Histogram of the top 20 GO and KEGG enrichment terms. Terms of BP (a), MF (b), CC (c) and KEGG signaling pathway (d) are shown. In the bar graphs, the smaller the p-value and the longer the bars, the higher the enrichment.

Figure 5

Signaling pathway and biological process-target relationship diagram. The red V-shaped nodes represent the corresponding signaling pathways and biological processes, the yellow circular nodes and blue diamond nodes represent the targets associated with each pathway, where the blue prismatic nodes represent NFKBIA and MMP9, which are present in all three pathways.

Figure 6

Molecular docking models of luteolin with NFKBIA (a), TNF (b), MMP9 (c), IL-6 (d) and IL-10 (e).

Figure 7

Luteolin suppressed pro-inflammatory mediators production and promoted anti-inflammatory M2 markers expression in LPS-stimulated primary microglia cells. (a) Identification of primary microglia cells.

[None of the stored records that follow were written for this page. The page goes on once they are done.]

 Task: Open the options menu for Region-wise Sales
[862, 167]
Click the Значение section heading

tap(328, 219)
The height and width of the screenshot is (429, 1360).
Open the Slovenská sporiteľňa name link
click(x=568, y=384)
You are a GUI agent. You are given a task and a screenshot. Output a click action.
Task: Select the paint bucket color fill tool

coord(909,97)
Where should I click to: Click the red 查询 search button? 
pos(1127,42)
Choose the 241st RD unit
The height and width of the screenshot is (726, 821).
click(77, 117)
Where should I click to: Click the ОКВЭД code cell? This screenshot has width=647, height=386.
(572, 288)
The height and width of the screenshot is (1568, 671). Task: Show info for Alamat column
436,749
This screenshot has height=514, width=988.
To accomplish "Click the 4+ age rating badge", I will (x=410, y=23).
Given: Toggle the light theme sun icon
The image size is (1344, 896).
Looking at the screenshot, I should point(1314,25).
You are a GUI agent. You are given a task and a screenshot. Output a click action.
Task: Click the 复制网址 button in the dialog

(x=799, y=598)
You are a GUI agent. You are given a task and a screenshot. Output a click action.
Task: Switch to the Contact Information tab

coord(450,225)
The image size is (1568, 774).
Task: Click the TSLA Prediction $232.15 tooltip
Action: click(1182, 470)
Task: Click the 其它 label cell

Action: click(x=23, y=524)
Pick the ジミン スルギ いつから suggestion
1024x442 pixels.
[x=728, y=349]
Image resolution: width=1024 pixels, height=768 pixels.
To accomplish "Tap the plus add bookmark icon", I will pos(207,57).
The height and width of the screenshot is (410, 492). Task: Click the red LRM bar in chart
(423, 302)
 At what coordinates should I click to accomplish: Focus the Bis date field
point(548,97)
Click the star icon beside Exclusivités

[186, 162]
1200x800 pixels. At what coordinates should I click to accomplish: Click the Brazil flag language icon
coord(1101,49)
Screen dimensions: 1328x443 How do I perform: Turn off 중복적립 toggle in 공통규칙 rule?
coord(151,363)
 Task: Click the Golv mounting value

Immunostaining using an antibody targeting Iba1 (green), which is a marker for microglia cells and DAPI (blue) stain for cell nucleus. Scale bars: 100 µm. (b) Primary microglia cells were incubated with various concentrations of luteolin (1, 2.5, 5, 10, 20 μM) for 24 h to investigate the cytotoxicity. (c–g) Primary microglia cells were pretreated with the indicated concentrations of luteolin for 2 h followed by stimulation with 500 ng/mL LPS for another 24 h or (h–k) 12 h. (c) CCK8 assays. (d–g) The media were collected and the concentrations of NO, TNF-α, IL-6 and IL-10 were determined using the Griess reagent or ELISA kits. (h,i) Luteolin suppressed the iNOS and IL-6 mRNA expression, (j,k) promoted the mRNA expression of M2 microglial markers (Arg1 and IL-10) in LPS-stimulated primary microglia cells as determined by qRT-PCR. (l,m) The protein expression of Arg1 in primary microglia cells by western blot assay. *p < 0.05, **p < 0.01 compared with the control group, ^#p < 0.05, ^##p < 0.01 compared with the LPS group (a,h–m, n = 3, b–g, n = 5).

Figure 8

(A) The MMP-9 mRNA expression determined by qRT-PCR. (B) Representative images from Western blots for the proteins. (C) MMP-9/GAPDH ratio. (D) p-p65/p65 ratio. (E) p-IκB-α/IκB-α ratio. *p < 0.05, **p < 0.01 compared with the control group, ^#p < 0.05, ^##p < 0.01 compared with the LPS group (n = 3).

Figure 9

Mechanisms related to microglia polarization. Microglia can differentiate from resting state to M1 or M2 type upon stimulation. Luteolin induces microglia differentiation to M2 to promote the release of anti-inflammatory factors, reduce the inflammatory response and protect the CNS.